I almost got a look at it in Apple’s secret laboratory, but then it just disappeared into thin Air
4GB of RAM and I’m in!!
I always thought the Air was the predecessor to the iPad, at least in form factor. Break off the monitor half and add multi-touch screen on it, and it’ll be a larger iPad. New with bigger trackpad, I guess, but when would Apple add direct touch interface to the screens of all MacBooks? Is it necessary? Is it too soon? Would it compete with the iPad?
I don’t get it. Apple has “mainstream” laptops with the MacBook and MacBook Pro. The Air is nice because the keyboard is full-sized, it can come with a solid state drive, the screen isn’t much of a trade-off, and it’s fast enough for the things I’m likely to do when I get home at night or when I travel. It’s not a work horse. I wouldn’t encode video or render 3D with it. But it’s a solid little computer that doesn’t feel too compromised.
I would like a faster processor and a higher resolution screen. A better design on the USB ports would be nice. It can be difficult to plug in a thumb drive without an extension cable. The glass track pad would be nice. More memory is always welcome, but the 2GB it has works well.
Any chance of a touch screen, (in addition to the keyboard) with dual boot?
OS X , or IOS 4
Don’t see any particular reason for the MBA at all. Heavier than an iPad, not really a workhorse (limited ports, HD capacity and no optical drive). What hole does it fill since the iPad. The anal-ist seems to think Apple is about to produce some sort of a high-end netbook, which seems unlikely, since Apple just killed that genre.
Oh, good. Mainstream. Fantastic.
I hear that an iPhone with a slideout keyboard is coming, too.
Would using 64GB or 128GB of flash memory be cheaper than an SSD? I think that could help bring the cost down.
no – they will not make a device with a screen size in between the ipad and macbook – ridiculous “analysis”
My wife has a MBA and loves it. While not the most powerful computer it’s easy for her to carry – and she complains about the weight of my MBP whenever she picks it up.
If replacing it I wouldn’t go for a smaller display – nor would she. I’d want more power in the CPU as well as more memory.

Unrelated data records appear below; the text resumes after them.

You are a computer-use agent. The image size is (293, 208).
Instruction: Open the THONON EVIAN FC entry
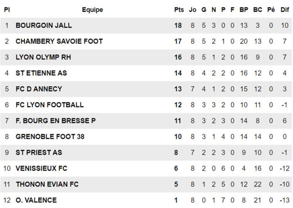click(47, 184)
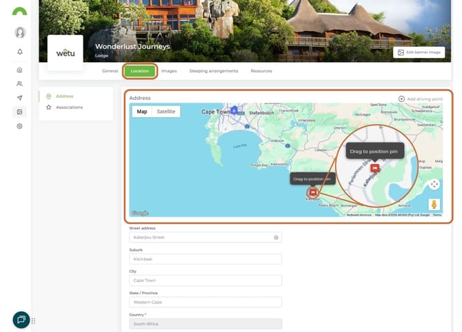Open the chat support bubble
Image resolution: width=462 pixels, height=332 pixels.
click(21, 320)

When the price goes down a SSD would be nice.
But the MBA is a very nice notebook for normal use.
It’s cool, but for that price, just get the MacBook pro.
FireWire!!! Dammit!
I wouldn’t call these ignoramuses “analysts:” it’s more like “guessilysts” and not even educated ones. Who pays for these people?

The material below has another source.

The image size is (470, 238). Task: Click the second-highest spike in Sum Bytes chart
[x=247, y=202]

I think we can safely forget about FireWire on these. The interface will remain on desktop and professional portable, but it is clear that the ultra-portables (MB, MBA, iPad) aren’t getting it back. The only reason to put it back would be to support some mainstream functionality that isn’t covered by USB2. Since most camcorders these days no longer use tape (and thus don’t need FW for real-time capturing), and most external drives (and other high-speed data devices) use USB2, the only possible function where USB2 just doesn’t provide alternative would be target disk mode. Outside of the elite circle of us geeks (actually, Mac geeks; Windows geeks don’t have a clue about the Target Disk mode), nobody has use for it, or knows what it is. We simply can’t expect Apple to service a fraction of a one percent of its customer base by providing a port that remaining user population would never use.